- [REQUIREMENT]: Copy the listing below line for line, starting at its first line and ending with the line that has "You are a computer-use agent. Screen dimensions: 809x672" in it. Add nothing.

- [PROVIDED RECORDS]:
· · · · ·
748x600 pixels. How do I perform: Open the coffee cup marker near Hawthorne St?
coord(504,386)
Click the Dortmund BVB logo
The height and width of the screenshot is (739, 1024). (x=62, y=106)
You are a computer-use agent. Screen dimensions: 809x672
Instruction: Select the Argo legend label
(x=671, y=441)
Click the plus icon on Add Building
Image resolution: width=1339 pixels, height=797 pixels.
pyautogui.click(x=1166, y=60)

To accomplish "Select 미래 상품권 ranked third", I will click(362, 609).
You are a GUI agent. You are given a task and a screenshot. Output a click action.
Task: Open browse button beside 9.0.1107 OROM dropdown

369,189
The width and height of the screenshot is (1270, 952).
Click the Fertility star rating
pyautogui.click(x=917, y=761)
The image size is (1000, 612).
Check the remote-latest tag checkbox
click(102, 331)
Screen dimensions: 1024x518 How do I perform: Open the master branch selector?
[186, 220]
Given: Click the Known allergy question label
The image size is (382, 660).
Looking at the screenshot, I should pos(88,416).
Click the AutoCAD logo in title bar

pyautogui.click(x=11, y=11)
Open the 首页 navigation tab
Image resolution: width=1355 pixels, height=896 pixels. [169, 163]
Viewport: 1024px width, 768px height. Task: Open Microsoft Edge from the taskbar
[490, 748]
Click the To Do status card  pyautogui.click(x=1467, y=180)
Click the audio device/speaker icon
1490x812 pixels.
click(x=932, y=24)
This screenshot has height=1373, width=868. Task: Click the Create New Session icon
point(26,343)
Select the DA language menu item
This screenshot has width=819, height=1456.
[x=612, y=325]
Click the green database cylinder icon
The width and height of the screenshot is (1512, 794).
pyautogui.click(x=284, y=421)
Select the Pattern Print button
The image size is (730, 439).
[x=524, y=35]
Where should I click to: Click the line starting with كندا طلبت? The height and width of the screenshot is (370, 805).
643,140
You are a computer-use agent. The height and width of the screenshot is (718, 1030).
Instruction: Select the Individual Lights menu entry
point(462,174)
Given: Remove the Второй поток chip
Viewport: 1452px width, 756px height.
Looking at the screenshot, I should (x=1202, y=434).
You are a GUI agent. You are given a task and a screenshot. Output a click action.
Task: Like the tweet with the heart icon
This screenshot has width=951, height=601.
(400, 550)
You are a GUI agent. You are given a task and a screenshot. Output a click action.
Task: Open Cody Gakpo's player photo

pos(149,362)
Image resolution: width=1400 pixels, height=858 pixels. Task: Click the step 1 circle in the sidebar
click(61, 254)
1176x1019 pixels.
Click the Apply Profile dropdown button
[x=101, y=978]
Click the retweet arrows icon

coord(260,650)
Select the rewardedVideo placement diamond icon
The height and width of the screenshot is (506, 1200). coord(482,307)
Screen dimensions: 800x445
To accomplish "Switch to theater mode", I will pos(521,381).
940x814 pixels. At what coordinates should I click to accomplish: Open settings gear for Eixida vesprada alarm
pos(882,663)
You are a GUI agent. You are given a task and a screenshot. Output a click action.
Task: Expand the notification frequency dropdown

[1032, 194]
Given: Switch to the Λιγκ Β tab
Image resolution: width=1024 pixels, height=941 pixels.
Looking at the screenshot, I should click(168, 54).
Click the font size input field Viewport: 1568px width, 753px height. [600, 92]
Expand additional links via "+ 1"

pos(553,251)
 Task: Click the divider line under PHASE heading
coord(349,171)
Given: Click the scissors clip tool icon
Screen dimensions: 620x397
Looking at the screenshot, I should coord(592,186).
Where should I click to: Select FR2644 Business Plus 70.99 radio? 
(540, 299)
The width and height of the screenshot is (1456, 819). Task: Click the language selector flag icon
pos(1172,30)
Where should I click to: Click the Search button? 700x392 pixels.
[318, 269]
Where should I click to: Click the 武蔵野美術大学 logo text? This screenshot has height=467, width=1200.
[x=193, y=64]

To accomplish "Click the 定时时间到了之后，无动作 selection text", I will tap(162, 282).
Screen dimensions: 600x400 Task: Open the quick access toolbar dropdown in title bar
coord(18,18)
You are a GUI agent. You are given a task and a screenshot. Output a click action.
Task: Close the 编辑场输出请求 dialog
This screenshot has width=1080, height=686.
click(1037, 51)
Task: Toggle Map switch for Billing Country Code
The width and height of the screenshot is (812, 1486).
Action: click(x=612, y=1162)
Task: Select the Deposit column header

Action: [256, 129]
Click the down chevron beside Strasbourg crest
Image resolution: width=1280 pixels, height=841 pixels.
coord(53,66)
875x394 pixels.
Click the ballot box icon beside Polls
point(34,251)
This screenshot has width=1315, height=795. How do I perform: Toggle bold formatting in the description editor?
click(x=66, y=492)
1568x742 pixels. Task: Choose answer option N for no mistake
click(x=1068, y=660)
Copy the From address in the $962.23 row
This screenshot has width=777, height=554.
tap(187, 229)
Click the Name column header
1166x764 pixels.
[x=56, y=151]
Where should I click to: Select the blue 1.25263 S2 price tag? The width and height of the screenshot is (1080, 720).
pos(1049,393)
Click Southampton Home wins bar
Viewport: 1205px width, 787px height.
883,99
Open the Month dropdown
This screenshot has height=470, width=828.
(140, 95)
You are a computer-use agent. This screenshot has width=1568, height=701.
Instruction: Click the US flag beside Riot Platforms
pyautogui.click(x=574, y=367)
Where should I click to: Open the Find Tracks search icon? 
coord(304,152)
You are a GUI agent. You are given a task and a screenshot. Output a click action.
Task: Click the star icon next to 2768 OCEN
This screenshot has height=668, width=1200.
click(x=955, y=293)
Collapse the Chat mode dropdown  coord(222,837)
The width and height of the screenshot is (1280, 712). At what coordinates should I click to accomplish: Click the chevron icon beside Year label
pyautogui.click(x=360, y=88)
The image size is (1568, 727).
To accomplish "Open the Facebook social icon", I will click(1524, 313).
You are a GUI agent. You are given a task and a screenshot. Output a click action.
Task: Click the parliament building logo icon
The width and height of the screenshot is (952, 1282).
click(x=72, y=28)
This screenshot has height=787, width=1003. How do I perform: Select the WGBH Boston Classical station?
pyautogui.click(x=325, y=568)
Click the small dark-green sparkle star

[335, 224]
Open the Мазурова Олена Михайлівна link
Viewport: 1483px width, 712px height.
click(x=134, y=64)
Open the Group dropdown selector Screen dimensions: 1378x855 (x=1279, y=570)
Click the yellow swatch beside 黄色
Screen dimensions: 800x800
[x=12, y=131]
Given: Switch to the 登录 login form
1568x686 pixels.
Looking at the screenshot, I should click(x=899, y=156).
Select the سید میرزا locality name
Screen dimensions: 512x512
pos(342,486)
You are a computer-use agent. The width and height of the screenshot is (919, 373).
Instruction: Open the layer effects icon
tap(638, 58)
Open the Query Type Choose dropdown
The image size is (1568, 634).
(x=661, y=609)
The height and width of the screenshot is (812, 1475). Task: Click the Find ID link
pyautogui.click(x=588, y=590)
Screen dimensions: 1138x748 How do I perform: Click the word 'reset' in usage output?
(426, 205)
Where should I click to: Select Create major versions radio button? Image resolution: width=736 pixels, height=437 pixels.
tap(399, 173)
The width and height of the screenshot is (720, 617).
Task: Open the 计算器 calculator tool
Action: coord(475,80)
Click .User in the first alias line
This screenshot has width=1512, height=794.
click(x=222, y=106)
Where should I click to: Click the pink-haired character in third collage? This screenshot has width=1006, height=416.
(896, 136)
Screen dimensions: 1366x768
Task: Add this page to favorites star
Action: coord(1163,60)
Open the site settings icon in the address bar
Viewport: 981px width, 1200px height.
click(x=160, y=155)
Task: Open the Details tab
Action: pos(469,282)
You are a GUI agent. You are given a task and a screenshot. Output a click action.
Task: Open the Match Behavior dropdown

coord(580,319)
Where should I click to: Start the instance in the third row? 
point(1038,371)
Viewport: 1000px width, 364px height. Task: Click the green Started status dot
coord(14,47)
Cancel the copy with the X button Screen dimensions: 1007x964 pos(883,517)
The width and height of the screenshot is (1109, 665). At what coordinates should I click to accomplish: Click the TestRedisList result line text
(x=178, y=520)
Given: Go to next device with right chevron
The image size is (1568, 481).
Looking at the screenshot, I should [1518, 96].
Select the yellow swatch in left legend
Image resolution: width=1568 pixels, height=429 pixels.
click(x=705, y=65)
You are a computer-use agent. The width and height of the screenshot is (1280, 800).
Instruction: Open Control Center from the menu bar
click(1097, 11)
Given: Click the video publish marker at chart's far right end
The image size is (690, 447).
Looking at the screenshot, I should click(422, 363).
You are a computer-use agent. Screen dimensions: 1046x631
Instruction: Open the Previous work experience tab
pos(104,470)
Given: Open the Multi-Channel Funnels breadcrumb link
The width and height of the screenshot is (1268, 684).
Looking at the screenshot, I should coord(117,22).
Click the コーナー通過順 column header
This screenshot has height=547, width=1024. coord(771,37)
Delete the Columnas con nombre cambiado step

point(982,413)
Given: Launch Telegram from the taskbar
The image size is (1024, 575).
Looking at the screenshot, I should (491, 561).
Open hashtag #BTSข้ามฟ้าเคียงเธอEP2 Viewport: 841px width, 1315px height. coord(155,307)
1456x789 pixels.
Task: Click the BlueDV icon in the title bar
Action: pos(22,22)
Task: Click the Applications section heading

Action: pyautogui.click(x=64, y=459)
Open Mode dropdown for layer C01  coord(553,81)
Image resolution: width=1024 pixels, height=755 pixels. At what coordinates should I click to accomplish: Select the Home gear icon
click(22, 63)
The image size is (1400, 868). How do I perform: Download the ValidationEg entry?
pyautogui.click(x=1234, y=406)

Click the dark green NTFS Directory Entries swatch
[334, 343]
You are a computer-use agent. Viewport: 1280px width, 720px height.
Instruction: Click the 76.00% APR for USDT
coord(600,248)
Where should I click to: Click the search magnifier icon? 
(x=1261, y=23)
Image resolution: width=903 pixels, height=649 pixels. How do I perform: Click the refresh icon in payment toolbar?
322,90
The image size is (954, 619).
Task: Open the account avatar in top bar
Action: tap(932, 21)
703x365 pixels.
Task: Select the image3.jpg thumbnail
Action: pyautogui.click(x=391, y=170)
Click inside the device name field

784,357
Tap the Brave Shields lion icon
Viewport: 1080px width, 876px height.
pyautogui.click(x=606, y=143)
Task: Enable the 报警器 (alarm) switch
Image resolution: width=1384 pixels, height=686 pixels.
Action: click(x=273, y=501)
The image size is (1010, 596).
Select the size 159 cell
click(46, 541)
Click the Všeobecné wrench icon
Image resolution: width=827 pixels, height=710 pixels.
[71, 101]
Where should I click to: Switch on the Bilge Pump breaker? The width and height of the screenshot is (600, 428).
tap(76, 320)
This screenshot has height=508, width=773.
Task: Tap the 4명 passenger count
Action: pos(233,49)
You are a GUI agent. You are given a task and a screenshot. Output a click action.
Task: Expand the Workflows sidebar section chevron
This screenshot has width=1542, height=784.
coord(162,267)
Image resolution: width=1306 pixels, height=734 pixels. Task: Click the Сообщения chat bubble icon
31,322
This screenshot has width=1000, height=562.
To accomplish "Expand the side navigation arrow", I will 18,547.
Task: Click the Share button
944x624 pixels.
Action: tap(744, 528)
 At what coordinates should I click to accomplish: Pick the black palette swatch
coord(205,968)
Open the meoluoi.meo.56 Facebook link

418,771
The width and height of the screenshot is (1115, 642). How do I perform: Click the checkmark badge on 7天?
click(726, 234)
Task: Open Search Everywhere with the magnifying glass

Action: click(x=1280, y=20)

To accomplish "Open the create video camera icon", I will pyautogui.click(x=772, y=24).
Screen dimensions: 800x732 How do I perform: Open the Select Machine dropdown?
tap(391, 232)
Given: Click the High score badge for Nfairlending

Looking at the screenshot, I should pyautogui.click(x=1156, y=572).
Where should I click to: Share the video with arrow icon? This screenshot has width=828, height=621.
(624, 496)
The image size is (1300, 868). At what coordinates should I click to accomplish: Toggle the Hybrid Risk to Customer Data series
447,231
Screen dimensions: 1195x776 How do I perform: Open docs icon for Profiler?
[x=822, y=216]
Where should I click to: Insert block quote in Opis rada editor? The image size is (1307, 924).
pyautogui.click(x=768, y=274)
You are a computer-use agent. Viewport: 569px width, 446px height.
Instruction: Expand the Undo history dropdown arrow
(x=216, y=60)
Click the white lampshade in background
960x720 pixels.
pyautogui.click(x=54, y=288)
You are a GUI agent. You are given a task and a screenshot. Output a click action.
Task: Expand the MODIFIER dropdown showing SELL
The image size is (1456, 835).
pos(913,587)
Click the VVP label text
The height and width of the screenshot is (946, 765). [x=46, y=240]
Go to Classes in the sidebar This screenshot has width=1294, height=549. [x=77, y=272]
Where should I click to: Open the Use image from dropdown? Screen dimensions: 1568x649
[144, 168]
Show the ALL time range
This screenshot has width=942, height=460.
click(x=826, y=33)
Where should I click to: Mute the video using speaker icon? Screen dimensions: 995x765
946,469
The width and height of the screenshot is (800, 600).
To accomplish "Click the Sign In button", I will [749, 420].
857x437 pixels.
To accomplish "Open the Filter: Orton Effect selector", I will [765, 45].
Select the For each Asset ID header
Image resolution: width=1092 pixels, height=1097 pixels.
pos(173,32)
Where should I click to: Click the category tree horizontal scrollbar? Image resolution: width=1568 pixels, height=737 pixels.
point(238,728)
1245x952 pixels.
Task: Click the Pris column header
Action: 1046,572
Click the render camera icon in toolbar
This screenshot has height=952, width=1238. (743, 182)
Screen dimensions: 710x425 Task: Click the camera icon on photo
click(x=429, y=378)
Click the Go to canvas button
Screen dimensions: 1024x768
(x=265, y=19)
· · · · ·
- [RESPONSE TO THE TASK]:
748x600 pixels. How do I perform: Open the coffee cup marker near Hawthorne St?
coord(504,386)
Click the Dortmund BVB logo
The height and width of the screenshot is (739, 1024). (x=62, y=106)
You are a computer-use agent. Screen dimensions: 809x672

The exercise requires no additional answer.